OBJECTIVE: Collect every line of the material below that contains the string "chevron", matching case exactly.

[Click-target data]

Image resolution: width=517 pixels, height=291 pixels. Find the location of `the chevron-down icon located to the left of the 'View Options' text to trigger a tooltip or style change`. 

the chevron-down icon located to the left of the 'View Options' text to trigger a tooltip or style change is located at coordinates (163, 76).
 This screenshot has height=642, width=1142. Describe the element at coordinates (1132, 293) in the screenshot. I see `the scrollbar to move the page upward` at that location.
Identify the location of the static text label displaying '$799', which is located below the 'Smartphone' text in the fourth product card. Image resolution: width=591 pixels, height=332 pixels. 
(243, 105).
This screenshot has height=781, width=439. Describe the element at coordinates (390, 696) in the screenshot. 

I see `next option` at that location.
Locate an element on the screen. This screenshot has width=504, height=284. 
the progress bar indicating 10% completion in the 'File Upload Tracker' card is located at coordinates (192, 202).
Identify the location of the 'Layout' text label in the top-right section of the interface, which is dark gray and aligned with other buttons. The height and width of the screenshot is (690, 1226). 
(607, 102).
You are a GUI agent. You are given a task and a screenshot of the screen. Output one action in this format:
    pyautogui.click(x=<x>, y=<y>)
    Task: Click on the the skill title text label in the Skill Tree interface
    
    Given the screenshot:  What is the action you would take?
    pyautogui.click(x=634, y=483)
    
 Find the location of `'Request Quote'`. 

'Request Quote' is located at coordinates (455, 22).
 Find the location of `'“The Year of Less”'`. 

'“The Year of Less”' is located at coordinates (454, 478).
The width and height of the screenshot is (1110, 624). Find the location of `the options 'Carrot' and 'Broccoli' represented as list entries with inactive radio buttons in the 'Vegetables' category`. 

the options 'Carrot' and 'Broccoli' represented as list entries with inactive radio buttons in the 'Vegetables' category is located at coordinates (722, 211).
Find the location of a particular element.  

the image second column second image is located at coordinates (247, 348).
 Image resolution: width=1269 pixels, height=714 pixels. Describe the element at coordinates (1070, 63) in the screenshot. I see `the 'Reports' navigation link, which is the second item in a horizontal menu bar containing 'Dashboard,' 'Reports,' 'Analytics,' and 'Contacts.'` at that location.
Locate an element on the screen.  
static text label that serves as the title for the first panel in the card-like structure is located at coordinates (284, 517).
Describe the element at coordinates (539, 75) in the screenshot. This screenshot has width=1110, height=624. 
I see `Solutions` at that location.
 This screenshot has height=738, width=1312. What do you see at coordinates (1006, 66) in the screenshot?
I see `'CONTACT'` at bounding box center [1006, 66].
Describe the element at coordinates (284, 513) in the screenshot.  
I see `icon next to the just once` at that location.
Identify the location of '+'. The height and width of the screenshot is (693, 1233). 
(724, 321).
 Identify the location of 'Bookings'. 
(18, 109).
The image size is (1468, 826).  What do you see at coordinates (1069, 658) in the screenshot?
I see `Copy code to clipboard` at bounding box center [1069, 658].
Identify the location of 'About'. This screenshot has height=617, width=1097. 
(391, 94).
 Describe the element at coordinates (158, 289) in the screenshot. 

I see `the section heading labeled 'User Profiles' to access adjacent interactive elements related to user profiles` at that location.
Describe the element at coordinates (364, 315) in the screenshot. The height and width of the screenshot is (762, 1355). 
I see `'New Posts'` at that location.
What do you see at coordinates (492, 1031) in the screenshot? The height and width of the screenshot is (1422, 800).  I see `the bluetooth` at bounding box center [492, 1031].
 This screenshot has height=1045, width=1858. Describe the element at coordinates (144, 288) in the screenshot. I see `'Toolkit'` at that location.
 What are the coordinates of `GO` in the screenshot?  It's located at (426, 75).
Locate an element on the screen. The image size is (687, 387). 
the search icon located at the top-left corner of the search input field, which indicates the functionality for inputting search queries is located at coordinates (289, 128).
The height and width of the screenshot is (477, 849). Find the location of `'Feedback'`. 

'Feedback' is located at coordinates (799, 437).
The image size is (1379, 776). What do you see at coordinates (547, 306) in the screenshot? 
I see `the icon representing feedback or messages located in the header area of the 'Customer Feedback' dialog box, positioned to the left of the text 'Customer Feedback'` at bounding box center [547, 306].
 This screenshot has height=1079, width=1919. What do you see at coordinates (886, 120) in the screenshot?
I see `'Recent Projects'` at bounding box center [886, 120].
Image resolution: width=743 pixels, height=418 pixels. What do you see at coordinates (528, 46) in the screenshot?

TASK SOLUTION:
Image resolution: width=517 pixels, height=291 pixels. Find the location of `the chevron-down icon located to the left of the 'View Options' text to trigger a tooltip or style change`. 
the chevron-down icon located to the left of the 'View Options' text to trigger a tooltip or style change is located at coordinates (163, 76).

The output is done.